* [What the task asks]
Lines of the listing below that contain the string "agent" are to be returned.

* [Dataset content]
◇ ◇ ◇ ◇

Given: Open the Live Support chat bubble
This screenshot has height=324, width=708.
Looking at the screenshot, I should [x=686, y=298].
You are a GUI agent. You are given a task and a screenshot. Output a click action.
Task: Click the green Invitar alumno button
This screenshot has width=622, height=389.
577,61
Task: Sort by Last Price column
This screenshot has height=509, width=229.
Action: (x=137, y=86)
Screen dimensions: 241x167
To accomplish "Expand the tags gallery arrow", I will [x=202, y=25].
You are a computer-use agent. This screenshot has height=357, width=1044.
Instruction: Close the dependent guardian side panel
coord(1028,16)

◇ ◇ ◇ ◇

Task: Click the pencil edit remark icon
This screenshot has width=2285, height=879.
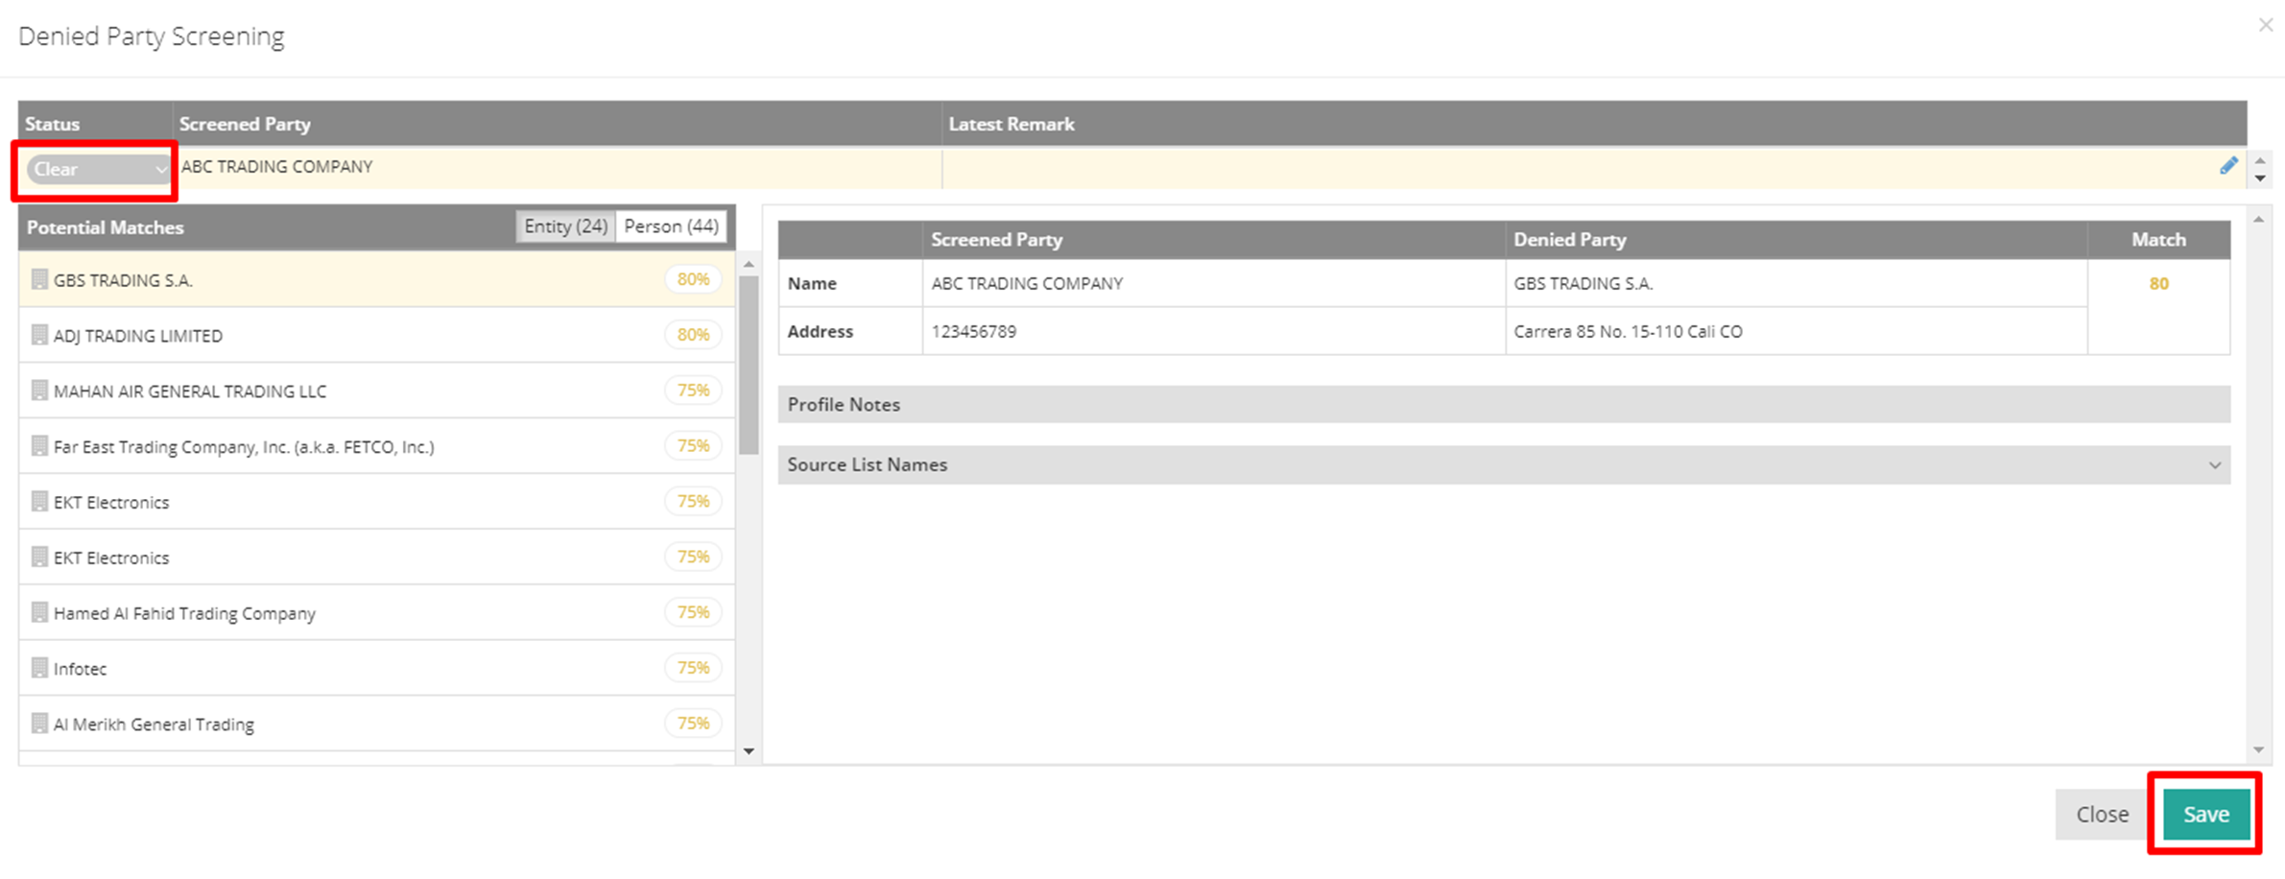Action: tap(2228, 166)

◇ ◇ ◇ ◇

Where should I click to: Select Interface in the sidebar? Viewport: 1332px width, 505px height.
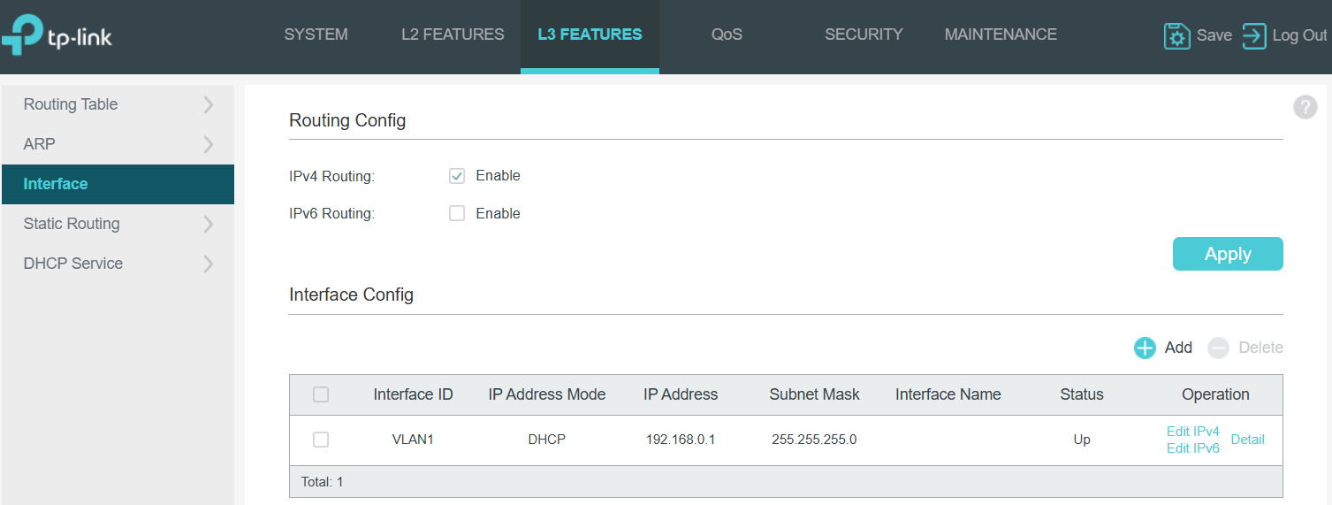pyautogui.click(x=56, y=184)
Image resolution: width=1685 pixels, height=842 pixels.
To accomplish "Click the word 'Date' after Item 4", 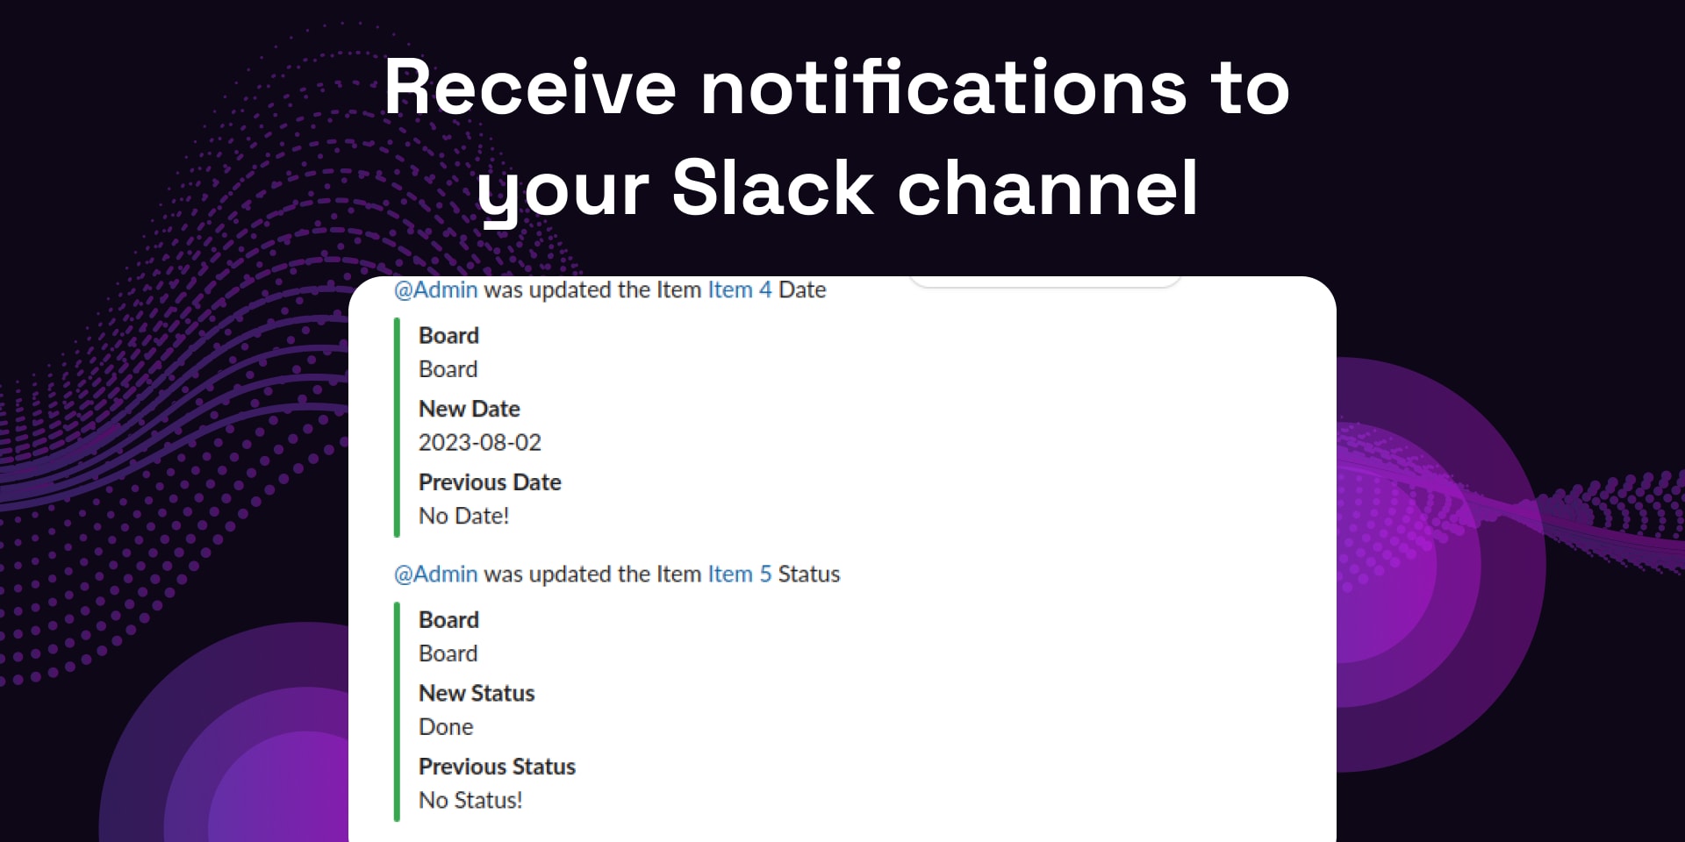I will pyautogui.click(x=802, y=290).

◇ ◇ ◇ ◇

* [Result of the exercise]
You are a GUI agent. You are given a task and a screenshot. Output a click action.
You are a computer-use agent. This screenshot has height=357, width=1044.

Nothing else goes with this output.